This webinar is suitable for patient groups at the beginning of their journey to create in vivo models to accelerate the research and development of novel treatments for their rare disease of interest.
During this 60-minute session our speakers discuss how to successfully create and validate animal models for preclinical drug testing – from both a patient group and industry perspective.
Expert speakers include:
- Dr Aamir Zuberi, Technology and Resource Development Scientist, Rare and Orphan Disease Program at The Jackson Laboratory
- Dr Diana Miszczuk, Associate Director, CNS Pharmacology at Charles River Laboratories
- Alan Finglas, Founder at MSD Action Foundation
You can watch the webinar recording below. We did our best to answer as many questions during the session, but if you have any additional ones for us please take a look at our FAQs section or submit them via email to firstname.lastname@example.org
About our speakers
Dr Aamir Zuberi | Technology and Resource Development Scientist, Rare and Orphan Disease Program at The Jackson Laboratory
Aamir has developed and leads the Rare and Orphan Disease mouse model development portfolio at The Jackson Laboratory. He has over 30 years of experience in leading biomedical research teams using molecular biology, genomics, molecular and classical genetics to investigate the genetic susceptibility, molecular profiling and treatment of animal models as surrogates for human disease.

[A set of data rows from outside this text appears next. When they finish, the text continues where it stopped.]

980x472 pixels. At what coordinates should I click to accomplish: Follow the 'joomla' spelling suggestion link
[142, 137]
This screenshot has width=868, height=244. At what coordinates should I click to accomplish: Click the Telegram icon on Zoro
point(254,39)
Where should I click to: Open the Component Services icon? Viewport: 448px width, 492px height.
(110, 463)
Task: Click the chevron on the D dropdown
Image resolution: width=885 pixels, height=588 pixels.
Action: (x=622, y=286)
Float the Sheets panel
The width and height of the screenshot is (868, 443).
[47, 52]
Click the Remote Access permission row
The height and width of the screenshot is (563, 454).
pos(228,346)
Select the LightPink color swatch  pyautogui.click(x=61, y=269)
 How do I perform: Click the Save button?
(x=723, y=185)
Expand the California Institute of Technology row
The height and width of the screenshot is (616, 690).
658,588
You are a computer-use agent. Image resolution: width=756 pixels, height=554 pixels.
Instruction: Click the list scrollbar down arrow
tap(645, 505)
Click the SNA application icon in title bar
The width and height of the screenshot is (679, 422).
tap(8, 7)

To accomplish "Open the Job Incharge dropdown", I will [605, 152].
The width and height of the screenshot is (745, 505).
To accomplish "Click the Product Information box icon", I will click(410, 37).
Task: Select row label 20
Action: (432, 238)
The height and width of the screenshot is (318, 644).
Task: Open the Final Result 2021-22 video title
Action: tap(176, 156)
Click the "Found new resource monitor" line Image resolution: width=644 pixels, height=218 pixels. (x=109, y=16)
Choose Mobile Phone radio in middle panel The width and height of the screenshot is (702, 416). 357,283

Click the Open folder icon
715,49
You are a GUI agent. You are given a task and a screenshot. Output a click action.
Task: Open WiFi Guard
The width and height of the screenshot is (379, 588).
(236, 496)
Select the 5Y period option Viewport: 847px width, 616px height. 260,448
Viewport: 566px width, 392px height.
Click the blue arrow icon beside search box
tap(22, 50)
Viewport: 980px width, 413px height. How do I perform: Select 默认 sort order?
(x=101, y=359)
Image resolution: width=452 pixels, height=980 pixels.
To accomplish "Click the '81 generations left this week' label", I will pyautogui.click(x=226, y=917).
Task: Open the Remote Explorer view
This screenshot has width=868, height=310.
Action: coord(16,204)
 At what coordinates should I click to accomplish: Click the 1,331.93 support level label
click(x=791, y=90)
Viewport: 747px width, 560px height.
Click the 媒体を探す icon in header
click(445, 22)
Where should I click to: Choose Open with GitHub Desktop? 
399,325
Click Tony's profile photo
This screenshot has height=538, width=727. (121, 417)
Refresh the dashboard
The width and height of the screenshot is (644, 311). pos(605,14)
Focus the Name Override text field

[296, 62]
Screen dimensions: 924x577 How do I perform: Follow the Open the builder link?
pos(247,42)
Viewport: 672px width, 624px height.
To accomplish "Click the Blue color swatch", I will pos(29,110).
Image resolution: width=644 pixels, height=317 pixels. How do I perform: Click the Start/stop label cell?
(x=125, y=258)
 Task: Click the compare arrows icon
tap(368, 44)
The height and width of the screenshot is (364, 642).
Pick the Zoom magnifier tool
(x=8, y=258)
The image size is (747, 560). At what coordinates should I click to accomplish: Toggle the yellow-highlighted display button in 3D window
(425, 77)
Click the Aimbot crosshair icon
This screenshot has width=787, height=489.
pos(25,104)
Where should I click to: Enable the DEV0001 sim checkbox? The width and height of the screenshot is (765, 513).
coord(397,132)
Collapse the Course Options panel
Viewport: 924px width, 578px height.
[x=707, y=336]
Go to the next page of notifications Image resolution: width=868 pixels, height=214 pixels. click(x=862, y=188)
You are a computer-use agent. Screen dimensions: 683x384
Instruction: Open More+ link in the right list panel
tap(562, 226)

Dr Diana Miszczuk | Associate Director, CNS Pharmacology at Charles River Laboratories
Diana has over 10 years of experience in neuroscience, with the last four years spent in various roles of scientific leadership for Charles River. She has taken an in vivo pharmacology lead role on a number of in vivo efficacy and integrated drug discovery programs and in CNS and rare and orphan diseases indications, including Huntington’s disease, fragile X syndrome and neuropsychiatric disorders.
Alan Finglas | Founder at MSD Action Foundation
Alan founded the MSD Action Foundation and SavingDylan.com in 2015 to promote and support research advancements that will lead to improvements in clinical outcomes, life expectancy and quality of life for patients suffering from multiple sulfatase deficiency (MSD).